In labor disputes and dealmaking, negotiators on both sides are likely to overestimate the odds that the other side will view their proposals as fair. In fact, however, self-serving perceptions of what constitutes a fair settlement can cause negotiators to remain miles apart. These factors appear to have come into play when the National Hockey League Players’ Association (NHLPA) and the NHL’s team owners attempted to negotiate a new collective-bargaining agreement.
Under the leadership of Commissioner Gary Bettman, the NHL has experienced several labor disruptions that have led to more cancelled games than the other three major U.S. sports leagues combined have experienced, according to Nicholas Cotsonika of Yahoo Sports.
Back in 2004, a labor dispute between the NHL and NHLPA led to the cancellation of the league’s entire season and earned the NHL the dubious distinction of being the only North American professional sports league to lose an entire season to a labor conflict.
At the end of that season, the players accepted what they believed to be onerous contract terms just to get a deal done.
However, the NHL then rebounded and achieved seven years of record revenues, to the benefit of both sides.
In July 2004, two months before the existing agreement’s looming expiration date of September 15, the owners led with an opening offer to the NHLPA. It was an aggressive one: proposing, most notably, a reduction in players’ percentage of hockey related revenue from 57% to 43%.
As justification for their offer, the owners cited recent contracts negotiated by National Football League and National Basketball Association owners, which reduced player revenue sharing to about 50%.
The owners also demanded significant concessions on issues such as player contract lengths, arbitration rights, and free-agency eligibility.
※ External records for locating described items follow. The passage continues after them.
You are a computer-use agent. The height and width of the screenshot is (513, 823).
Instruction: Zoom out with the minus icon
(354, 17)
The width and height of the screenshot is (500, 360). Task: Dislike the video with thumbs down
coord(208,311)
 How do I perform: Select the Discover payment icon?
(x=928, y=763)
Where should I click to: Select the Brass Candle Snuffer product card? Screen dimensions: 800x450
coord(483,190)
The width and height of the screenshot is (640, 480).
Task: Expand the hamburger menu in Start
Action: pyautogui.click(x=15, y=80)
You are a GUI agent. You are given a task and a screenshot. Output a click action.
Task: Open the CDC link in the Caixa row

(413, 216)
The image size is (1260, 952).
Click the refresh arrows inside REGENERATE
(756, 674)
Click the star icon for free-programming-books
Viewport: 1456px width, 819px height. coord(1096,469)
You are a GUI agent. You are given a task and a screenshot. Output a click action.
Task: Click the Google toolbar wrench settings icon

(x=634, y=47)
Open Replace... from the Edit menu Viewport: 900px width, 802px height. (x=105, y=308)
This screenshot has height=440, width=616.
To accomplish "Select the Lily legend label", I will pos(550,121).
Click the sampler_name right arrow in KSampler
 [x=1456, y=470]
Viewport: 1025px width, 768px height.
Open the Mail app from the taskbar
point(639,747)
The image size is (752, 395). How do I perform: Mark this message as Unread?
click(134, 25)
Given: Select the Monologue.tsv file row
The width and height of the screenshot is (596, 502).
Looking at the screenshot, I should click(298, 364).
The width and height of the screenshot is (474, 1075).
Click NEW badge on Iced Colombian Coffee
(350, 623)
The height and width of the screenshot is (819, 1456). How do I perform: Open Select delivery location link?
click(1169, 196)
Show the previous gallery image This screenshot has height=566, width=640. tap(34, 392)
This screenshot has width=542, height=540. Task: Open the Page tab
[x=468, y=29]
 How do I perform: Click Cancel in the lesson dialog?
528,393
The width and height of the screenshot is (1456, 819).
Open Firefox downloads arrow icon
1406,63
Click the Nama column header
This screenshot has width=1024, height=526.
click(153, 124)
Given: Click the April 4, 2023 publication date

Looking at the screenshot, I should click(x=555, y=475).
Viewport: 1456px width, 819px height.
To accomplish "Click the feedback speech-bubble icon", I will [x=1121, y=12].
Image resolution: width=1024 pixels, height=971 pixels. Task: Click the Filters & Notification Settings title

The offer was supposed to be a launching point for substantive discussions with the NHLPA. Instead, the offer was so “brutal” that “it became a rallying point for the players, keeping them away” from the bargaining table, according to Cotsonika.
A full month passed before Donald Fehr, the NHLPA’s lead negotiator, delivered a counteroffer—a novel one that separated player salaries from percentage of league revenue. In the first year of the proposed three-year contract, players would get a raise of 2% of $1.88 billion, their share of the previous NHL season’s revenues. The raise would double to 4% the following year and rise again to 6% the year after that.
As a comparison, average player salaries have grown by 7.1% annually since the 2004–2005 NHL lockout.
After three years, the players could choose to revert to the previous agreement. Under the proposal, up to $250 million that would be saved by reducing the players’ cut of NHL revenues would be divided among financially struggling teams.
Fehr framed the proposal as a partnership in which the players and the league’s wealthy clubs would team up to help the league’s struggling clubs. The proposal, he said, was designed to make the NHL owners and management responsible for the league’s growth.
Some media observers viewed the proposal as innovative and collaborative, but the owners didn’t see it that way.
They accused the players of sidestepping their demand for deep cuts to player salaries; the two sides remained a whopping $435 million apart on the issue.
The owners also disputed the NHLPA’s projections of the league’s growth.
By the time the September 15 deadline arrived, the owners had inched their offer up to 47% of revenue sharing for the players for the third year of their contract; the NHLPA wouldn’t budge below 52%.
Negotiations continued, as the two sides tried to hammer out what constitutes hockey-related revenue—the pool of money they must then decide how to divide. But trust was in short supply.
Players demonized Bettman in the media, and many appear to still be bitter about the league’s lowball opening offer. Both sides believe they offered sufficient concessions.
Dealmaking and Getting Negotiators to the Table
This impasse offers a stark illustration of the risks inherent in making an aggressive opening offer.
In negotiation, the party that makes the first offer often controls the discussion and comes out ahead.
For that reason, Northwestern University professor Adam D. Galinsky advises making an offer that is aggressive, but not absurdly so. Moreover, be prepared to back it up with a compelling argument.
Given its history of contention and mistrust with the NHLPA, the NHL should have anticipated that the players would consider a 14% drop in salary to be insulting, even absurd, especially when it was unaccompanied by a compelling argument.
“All the other kids are doing it”—meaning other sports leagues— wasn’t an adequate justification for a player pay cut, writes Bruce Arthur of Canada’s National Post.
The players, for their part, made a bad situation worse by trying to sever the connection between their salaries and league revenues. It was a condition the owners were unlikely to accept, as revenue sharing had created joint responsibility for the league’s success.
Only by taking a step back and thinking carefully about what they and their sport might lose from another canceled season can the two sides gain a realistic sense of what they can reasonably expect from the other side—and how they might get there.